Composting biochar and digging it into the soil before planting is a best practice that needn't be followed in all situations. When mulch is needed, especially for warmth-loving plants, biochar could be a better choice than straw or other common dressings. As I pointed out in my previous post, this mimicking of a natural fire's residue gives the biochar an opportunity to become somewhat charged and inoculated while holding moisture in the ground.

My pepper plants basking in the heat from a top-dressing of biochar and black plastic
Plants need three things to exist: Nutrients, Water, and a suitable atmosphere that contains Light. Charging biochar with nutrients and getting it wet make it an excellent buffer for the first two needs. For the sake of completeness, I've been trying to imagine how biochar could also buffer a plant's need for light, allowing it to make sugar without total reliance on photosynthesis. If it does this, it would be by use of an alternative energy source, e.g. electric current.

The discharge of electrical currents around plants is touted by some to aid plants in many ways, including improvement of their capacity for photosynthesis. Or perhaps, rather than using light in conjunction with chlorophyll, plants can use electricity through their roots to power the transformation of CO2 and water into sugar.

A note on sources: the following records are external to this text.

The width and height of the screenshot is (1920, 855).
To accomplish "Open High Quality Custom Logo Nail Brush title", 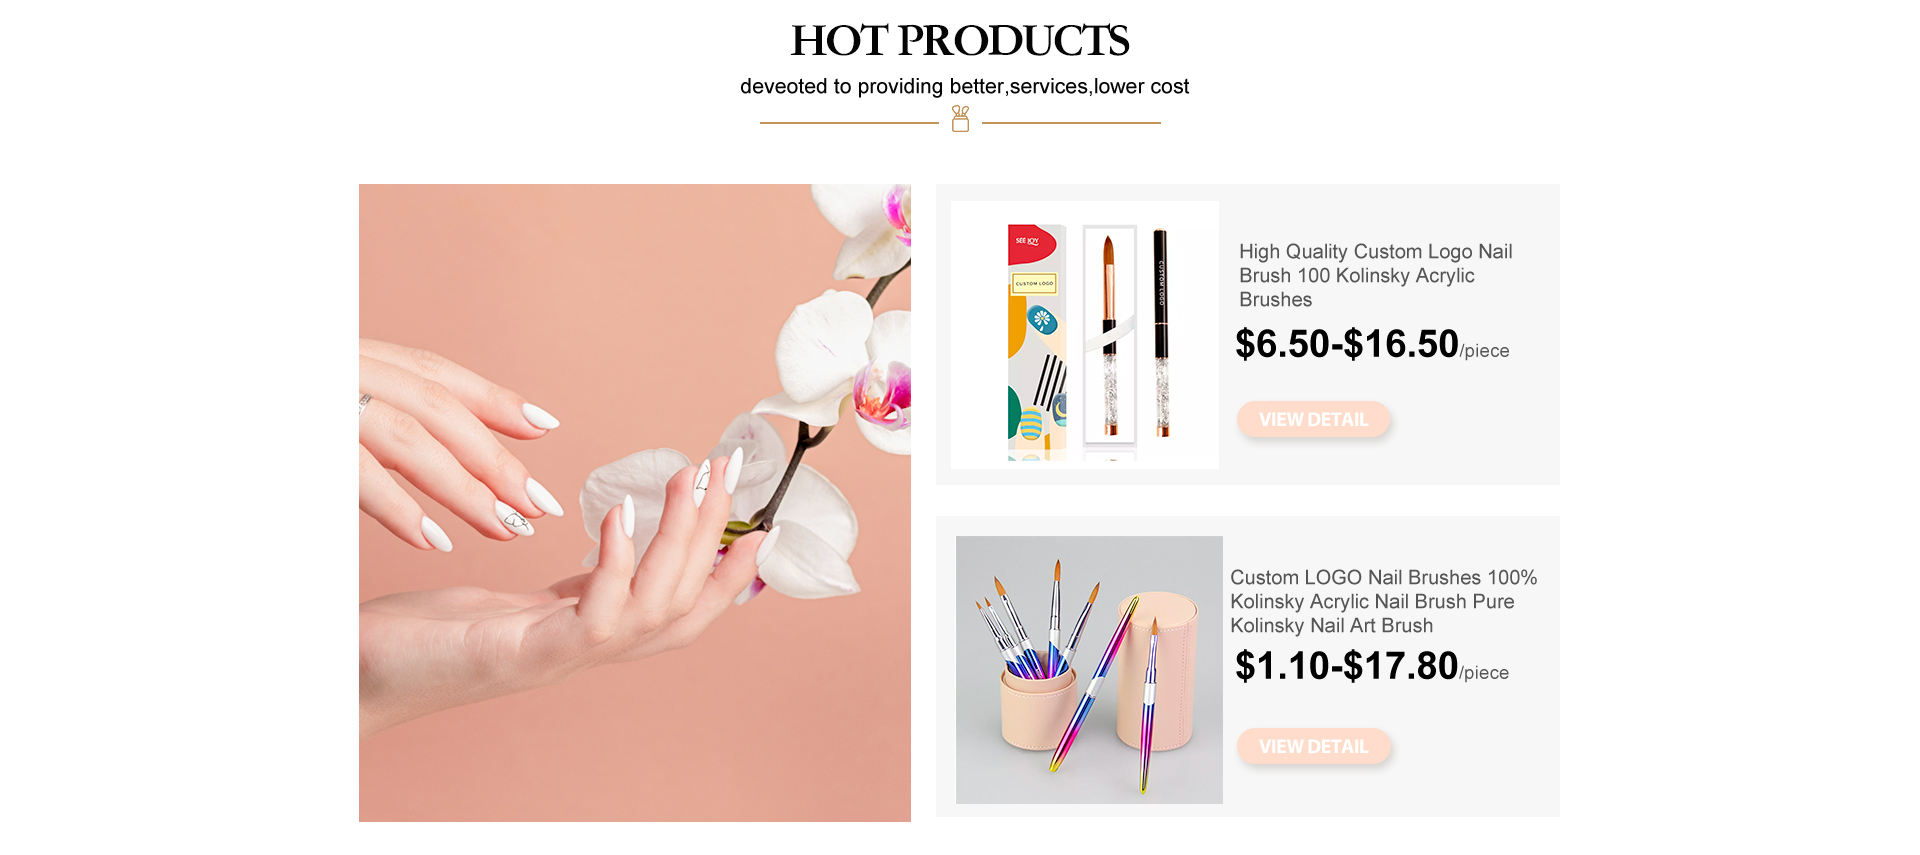I will click(x=1376, y=276).
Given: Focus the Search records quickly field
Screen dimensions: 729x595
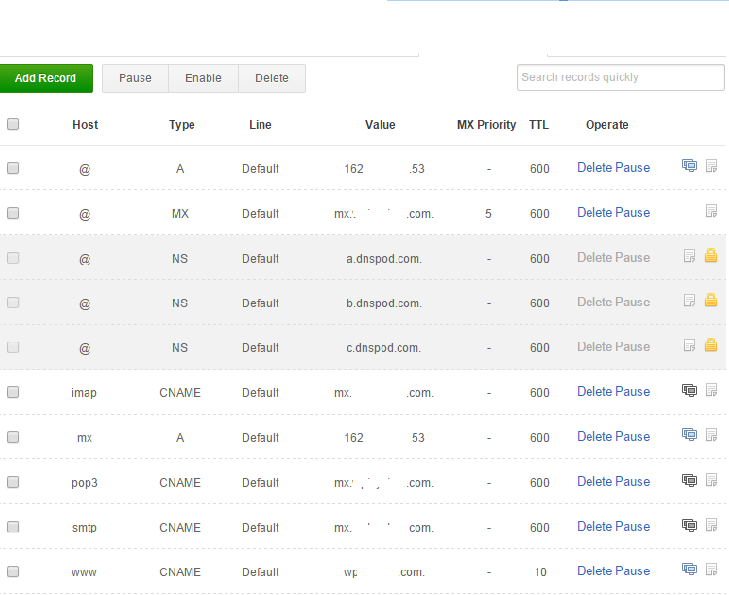Looking at the screenshot, I should [620, 78].
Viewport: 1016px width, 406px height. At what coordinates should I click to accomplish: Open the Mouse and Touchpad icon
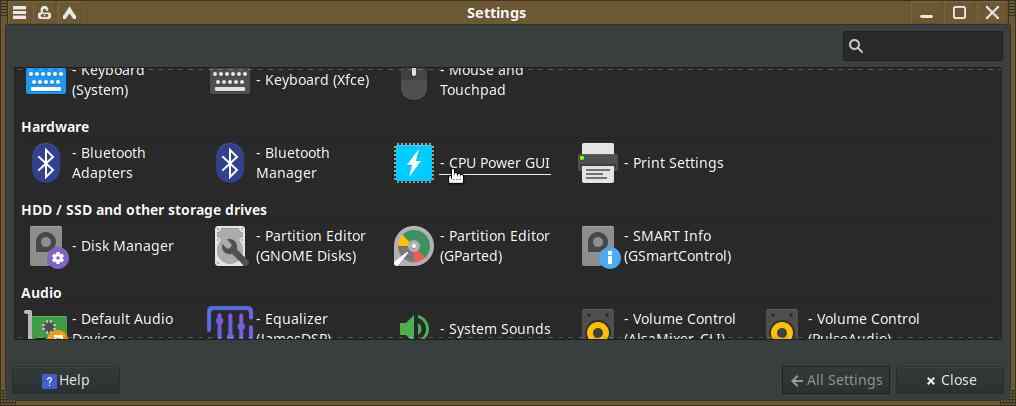coord(414,82)
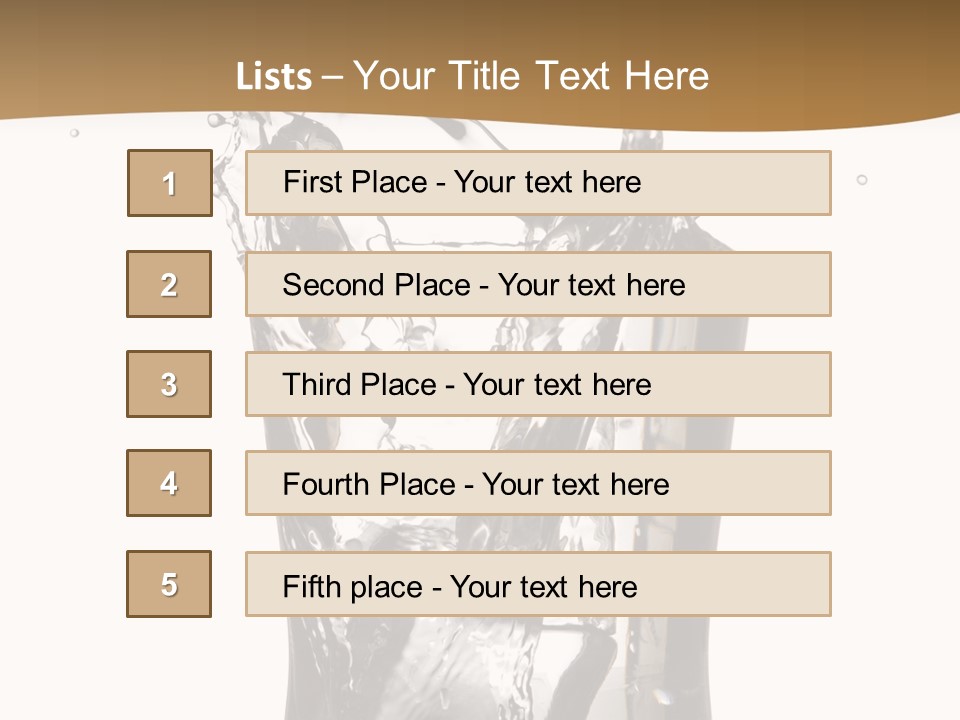Screen dimensions: 960x720
Task: Select the First Place text box
Action: (538, 183)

Biochar has a quasi-graphene micro-crystalline structure that could make it able to generate photoelectrons by sunlight impingement, which it might then store capacitively until its conductivity is raised by filling with rainwater, allowing the electrons to discharge into the ground. Alternatively, rain could deposit cations on the graphene-like micro-crystals to trigger current. In these ways, biochar top-dressings might act as a photosynthesis buffer on rainy days when sunlight is lacking.

These conjectures enable me to maintain the notion that biochar can provide assurance of plants' three essential inputs. If biochar provides sufficient assurance, then maybe the government will see fit someday to subsidize farmers with biochar instead of crop insurance.

Now, (speaking of assurance) I doubt that exposure to the elements is going to fully prepare biochar for incorporation into the soil over a single season. Using a 50-50 mix of compost and biochar as a top-dressing, however, might be just the ticket.